SINGAPORE (NNS) -- The U.S. military community in Singapore recognized Women's Heritage Month and International Women's Day, March 8, with a celebration to honor the enduring contributions of American women in service to their nation.
The year's theme centers on "honoring women who fight all forms of discrimination" and pays tribute to women who have shaped the nation's history, culture and laws to bring equality and inclusion to all Americans serving in the U.S. military, civil-service and the private sector.
Headlining the event was Stephanie Syptak-Ramnath, charge d'affaires ad interim, U.S. Embassy Singapore. A former naval officer and career diplomat, Syptak-Ramnath spoke about the necessity of creating environments in which women have the opportunity and role models for success.
"That's an important thing to remember as we join together today to honor women who fight all forms of discrimination; that no woman is an island unto herself, but rather a product of men and women around her who taught her to see something inside herself that mattered, and created an environment in which she could dream and work and succeed," said Syptak-Ramnath. "Environments matter, and in my experience, the U.S. military is one of the best environments in the world to allow people to succeed on their own merit and with a sense of equality of opportunity."

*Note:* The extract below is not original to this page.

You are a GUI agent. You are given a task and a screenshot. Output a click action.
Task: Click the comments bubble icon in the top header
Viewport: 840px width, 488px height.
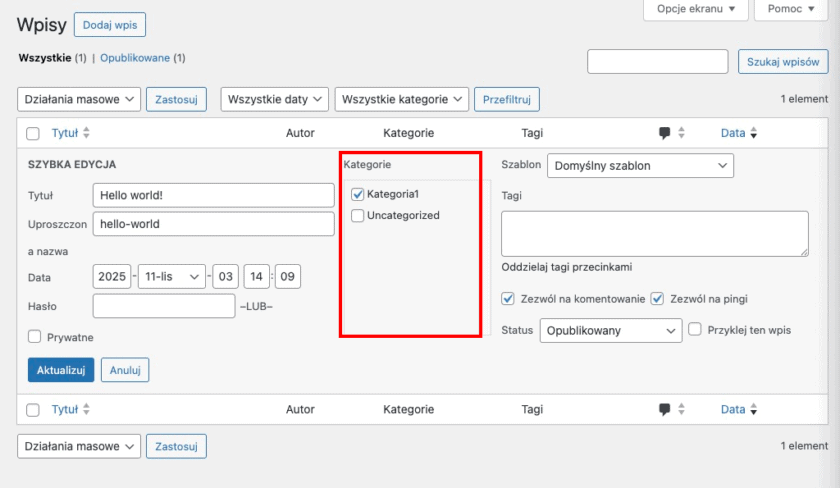click(x=665, y=132)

The event was hosted by the local U.S. Navy Diversity and Heritage Committee, a group responsible for organizing monthly heritage celebrations for the U.S. military community in Singapore. The event provided an opportunity for men and women to come together, share experiences and celebrate the sacrifices made by generations of American women in uniform and within the civil-service.
The charge d'affaires shared her own experiences growing up on military bases and working in the U.S. Navy, and the belief that both fostered within her that everything was possible.
"Because I grew up in the military and my first job was in the military, I simply never had a sense that women were somehow unequal to their male peers." While admitting to having faced her share of challenges, Syptak-Ramnath noted, "I never once doubted my ability to do the job or compete successfully for the next rank or be 100 percent fairly rewarded at work. And I think that simply was because there were too many role models around me demonstrating that women could and would succeed."
American women began serving in the U.S. military as nurses dating back to the 1800s, most notably during the Civil War when the Sisters of the Holy Cross served aboard USS Red Rover, the Navy's first hospital ship. In 1948, women gained permanent status in the Navy with the passage of the Women's Armed Services Integration Act. In 1993, the U.S. Congress rescinded the combat exclusion law which cleared the way for women to serve on combatant ships and aircraft.
Today, women serve in every rank from seaman recruit to admiral in the U.S. Navy, and hold nearly every job from naval aviator to deep-sea diver. Nineteen percent of the Navy's enlisted force are women, including eight percent of all senior and master chiefs. Eighteen percent of the officer force and 11 percent of all admirals are comprised of women.